Cervantes entre América y la inmortalidad
Juan Antonio Cabezas
En la Alta Edad Media, iberos, romanos y visigodos, sembraron trigo, plantaron viñas y
pastorearon rebaños en la fértil ribera del río Henares, que con sus limpias aguas y otro
nombre ya recorría la orilla occidental de La Mancha, en la Meseta cereal de Castilla La
Nueva. Eruditos y arqueólogos rastrearon en torno a la villa medieval, textos latinos y
piedras de la vieja Complutum, nombrada por Plinio, en la que el Emperador de origen
ibérico Trajano, instaló sus legiones. Mucho después, en el siglo XVI, Alcalá de Henares,
se convierte por obra del cardenal Cisneros, en capital humanista y pedagógica de España.
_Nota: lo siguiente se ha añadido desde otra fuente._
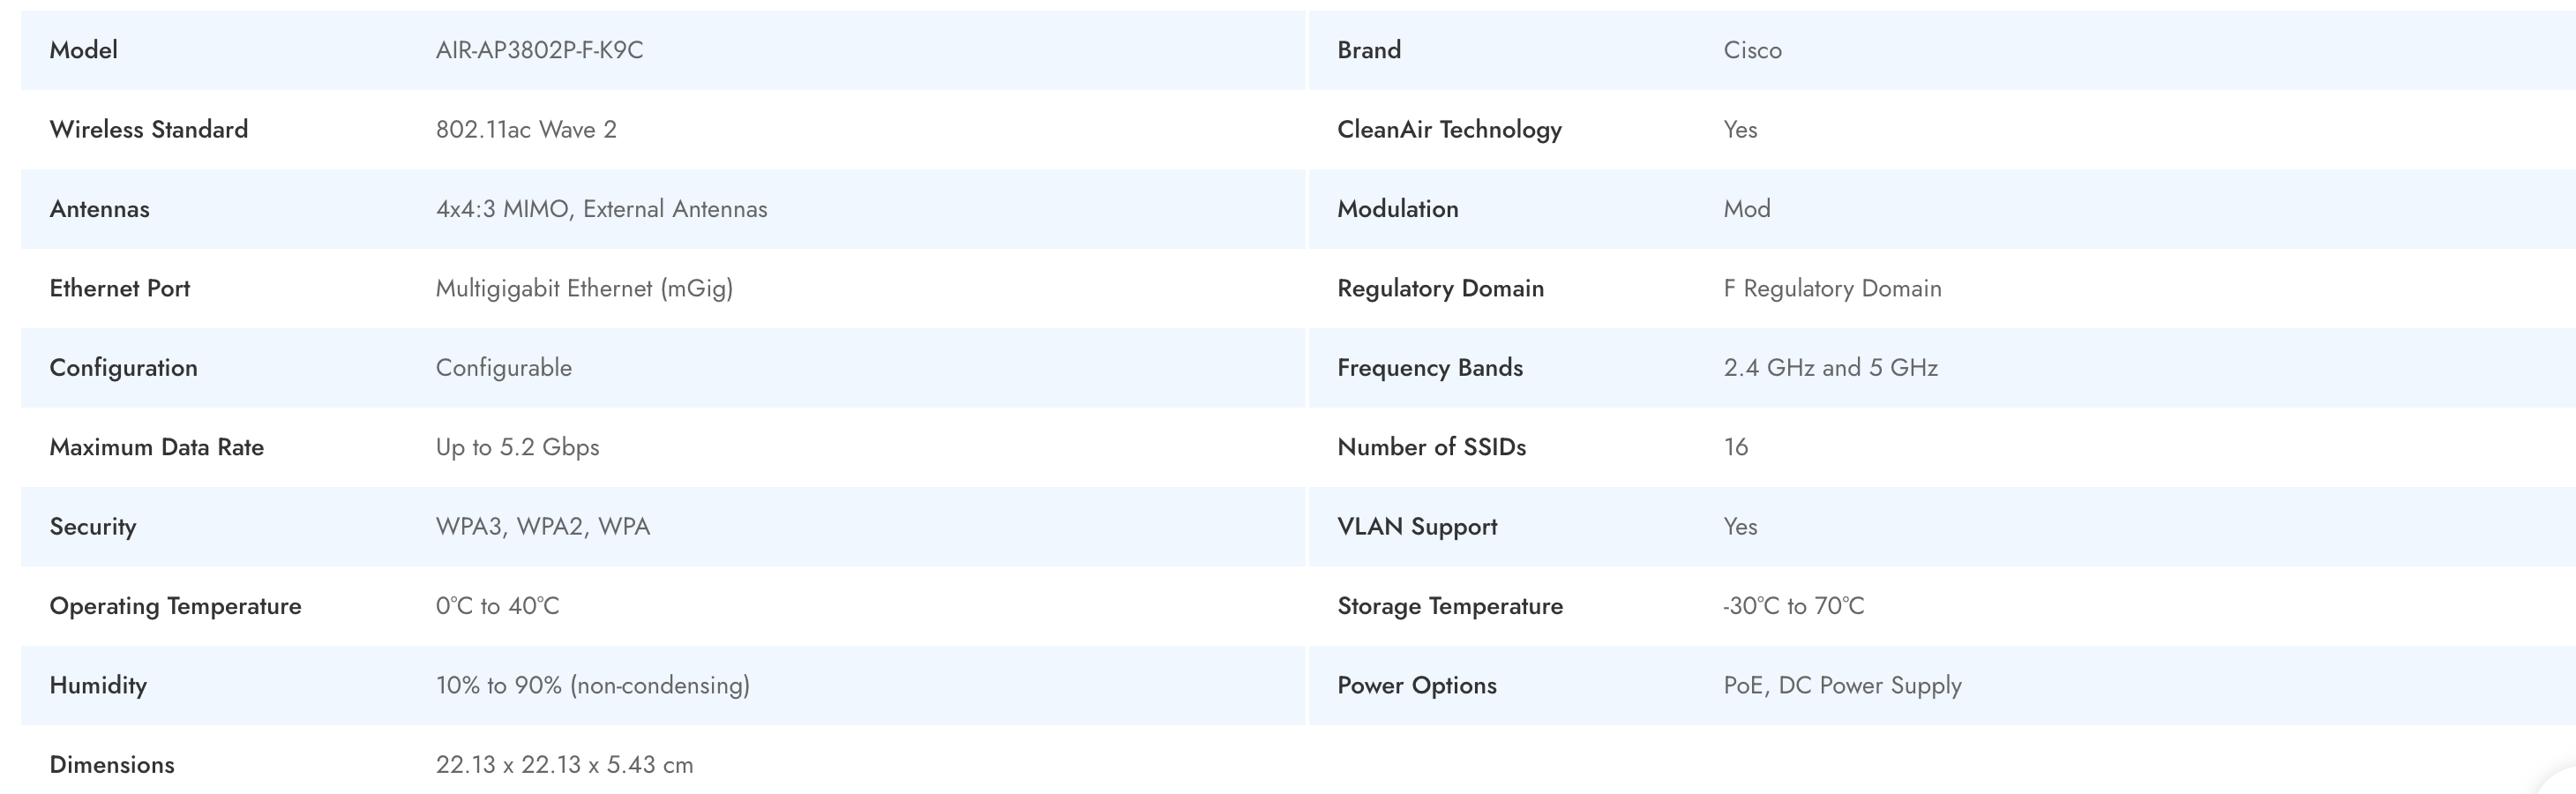Click the 2.4 GHz and 5 GHz value
Viewport: 2576px width, 794px height.
(x=1830, y=368)
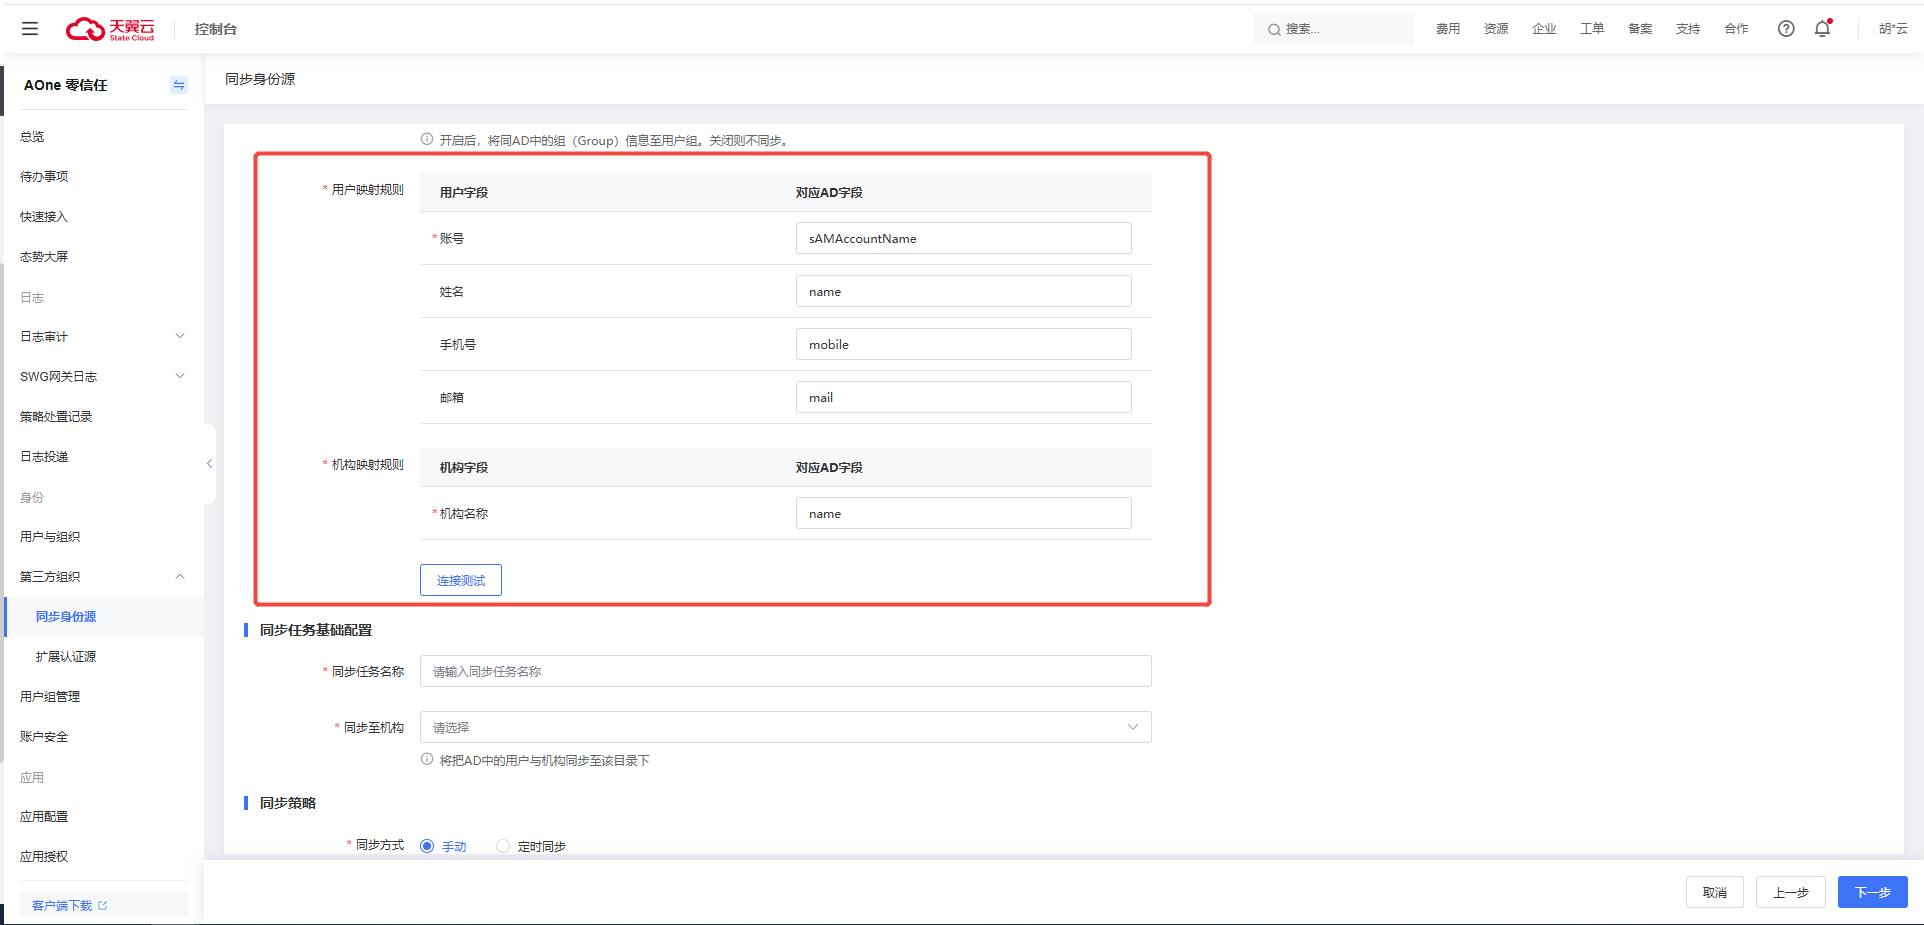Open the help question mark icon
Image resolution: width=1924 pixels, height=925 pixels.
[1785, 29]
En la Universidad Complutense, conviven teólogos y filósofos, con los más de tres mil
estudiantes que llegaron a reunirse en la Universidad Cisneriana.
En este siglo XVI, los alcalaínos, que trazan surcos de binada con los arados que
trajeron y dejaron en Iberia los romanos y los doctores que hacían versos o silogismos,
comprendían una verdad elemental y fundamental: que todo es tierra lo que no es espíritu.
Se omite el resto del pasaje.